CompBio-based analysis of isolated lens epithelium and fibers using Normalized Enrichment Score (NEScore). The top ten enriched biological themes based on NEScore rank in isolated lens epithelium (Epi) and fibers at different stages, namely, embryonic day (E) 14.5, postnatal day (P) 0, three months, and two years. Note that P0 represents data from the Cvekl laboratory.

Figure 10.

CompBio-based identification of key genes and central biological ideas in isolated lens epithelium and fibers across embryonic, postnatal, adult and aged stages. (A) The top 10 genes based on their contribution to the prediction of distinct themes in isolated lens epithelium and fibers at different stages, namely, embryonic day (E) 12.5, E14.5, E16.5, E18.5, postnatal day (P) 0a, P0b, P13, three months, six months, and two years.
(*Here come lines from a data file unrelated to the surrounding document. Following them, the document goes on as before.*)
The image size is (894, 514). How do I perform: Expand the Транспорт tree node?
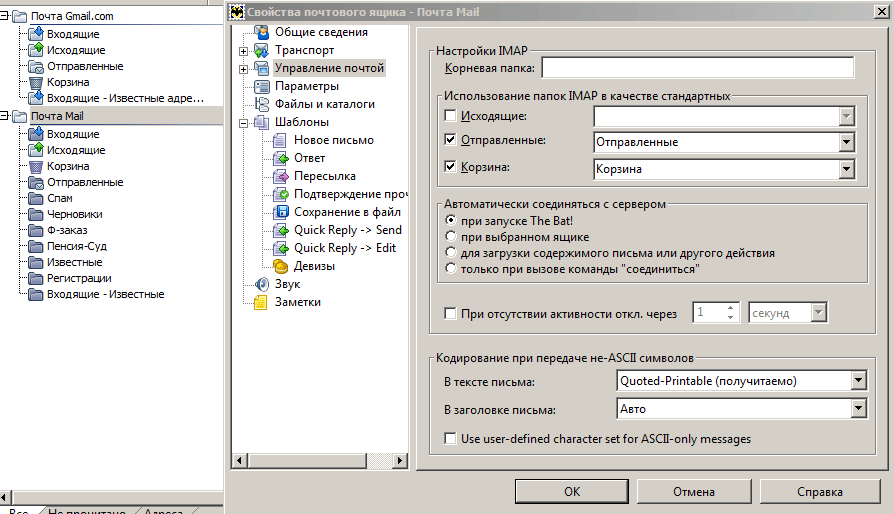[x=244, y=50]
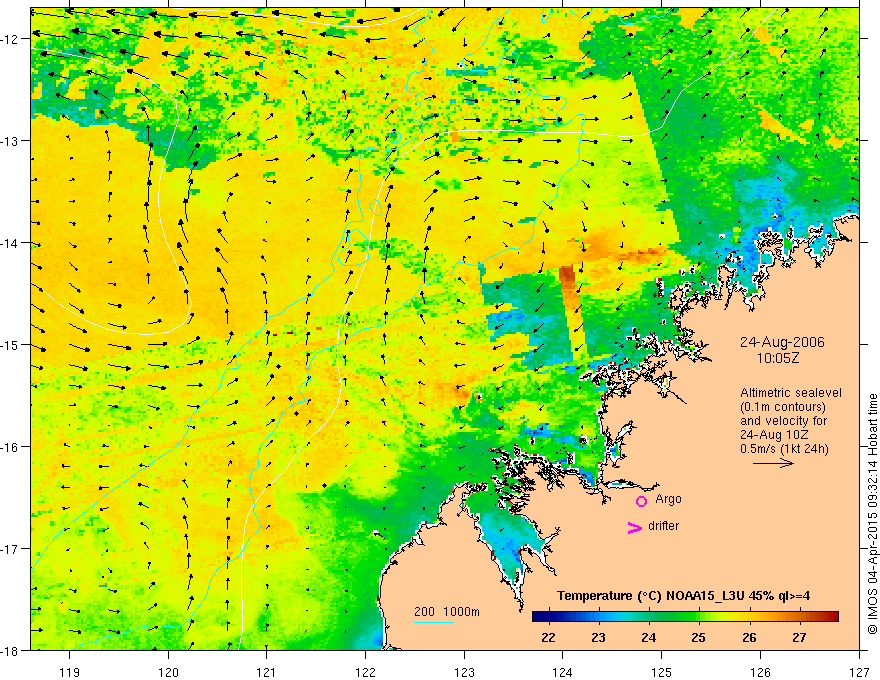Click the 200 1000m depth legend text
880x680 pixels.
click(447, 612)
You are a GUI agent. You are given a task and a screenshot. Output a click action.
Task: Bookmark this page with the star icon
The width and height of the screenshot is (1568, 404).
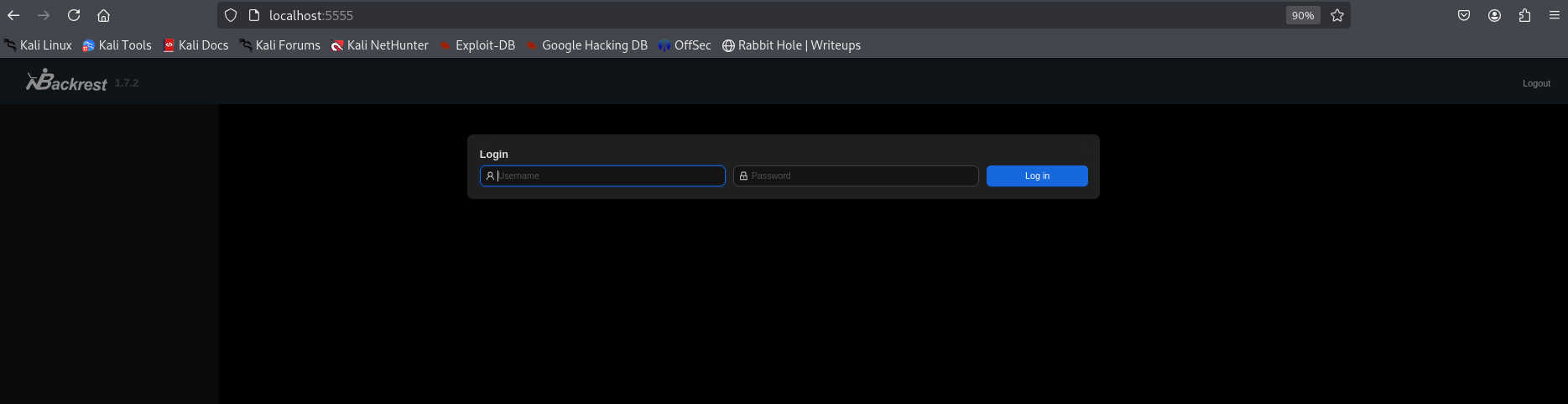coord(1337,15)
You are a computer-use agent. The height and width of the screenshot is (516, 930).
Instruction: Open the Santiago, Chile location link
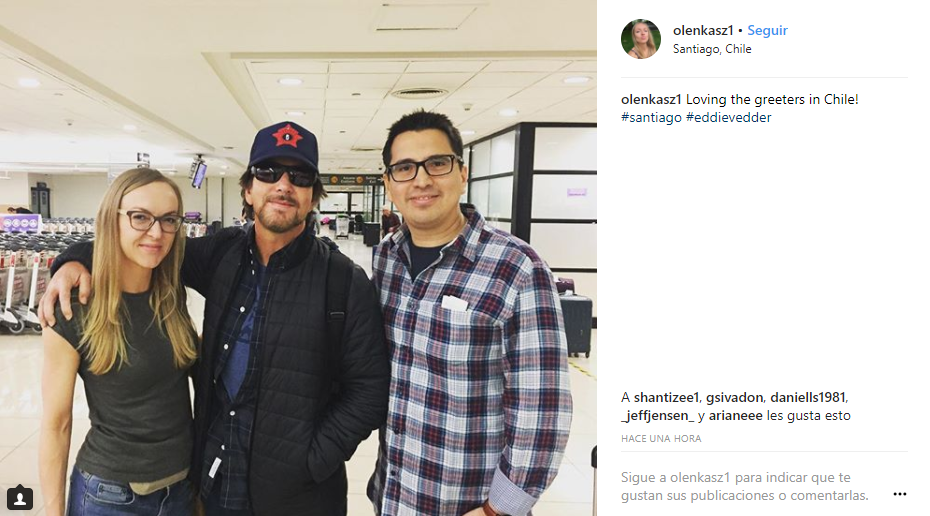pyautogui.click(x=712, y=49)
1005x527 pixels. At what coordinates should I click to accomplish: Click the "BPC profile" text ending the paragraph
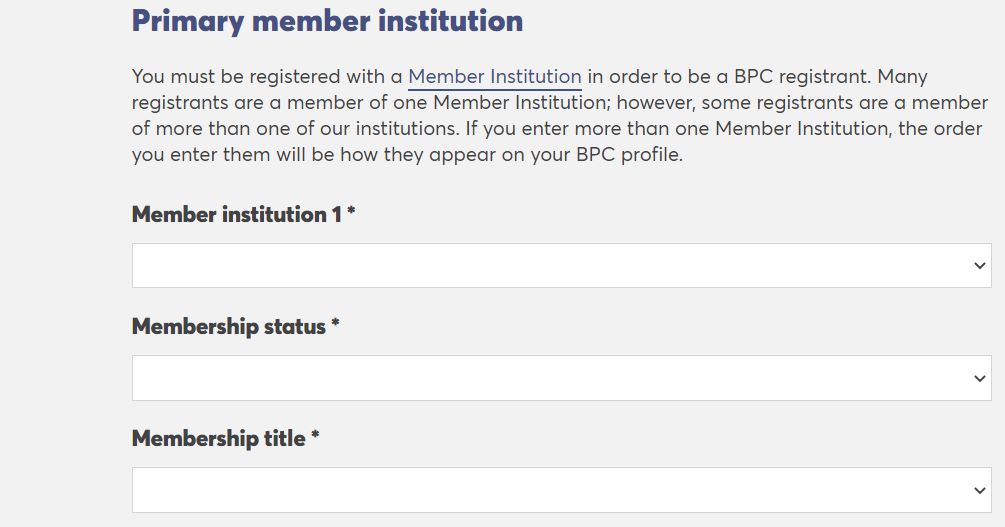[x=629, y=156]
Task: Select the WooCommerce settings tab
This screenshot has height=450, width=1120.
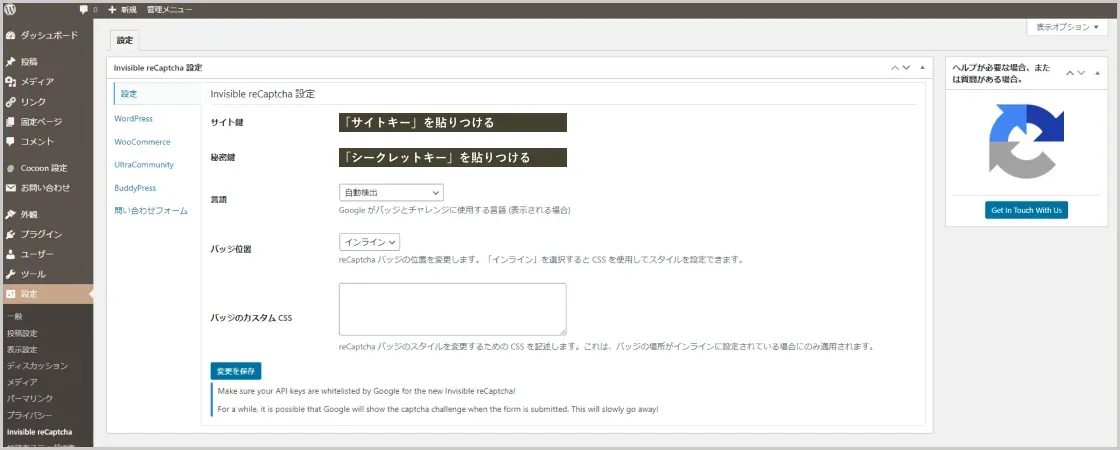Action: point(142,142)
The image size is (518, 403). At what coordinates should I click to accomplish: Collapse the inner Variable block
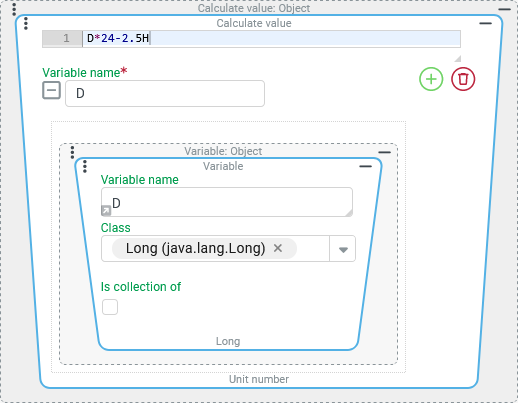[365, 166]
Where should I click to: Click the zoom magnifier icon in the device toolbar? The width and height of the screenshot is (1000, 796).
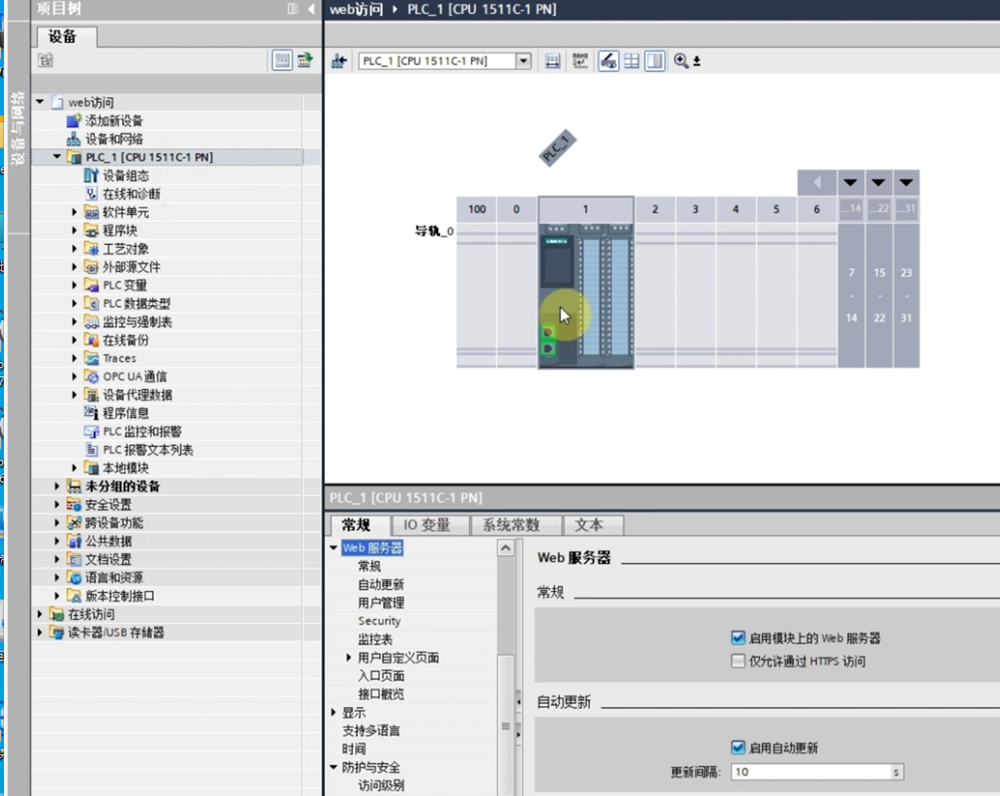click(x=682, y=61)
P0a and P0b represent data from Cvekl and Robinson laboratories, respectively. (B) Central ideas highlighting key biological processes in isolated lens epithelium and fibers at the different stages stated above.

Figure 11.

Access of isolated lens epithelium and fiber gene expression in iSyTE. (A) The meta-analyzed data on isolated lens epithelium and fibers is made freely accessible in a new user-friendly web portal on the iSyTE webpage at http://research.bioinformatics.udel.edu/iSyTE. This provides effective visualization of single or multiple genes at the different stages by following Steps 1 through 5. Examples are provided of genes with higher expression as per the meta-analyzed RNA-seq-based FPKM data in the lens epithelium (Cdh1, Foxe3), (B) lens fibers (Bfsp2, Mip), (C) transcription factors with role in the lens (Sox2, Sox1), and (D) candidates linked to cataract from genetic association studies (Dpy19l3, Herc4).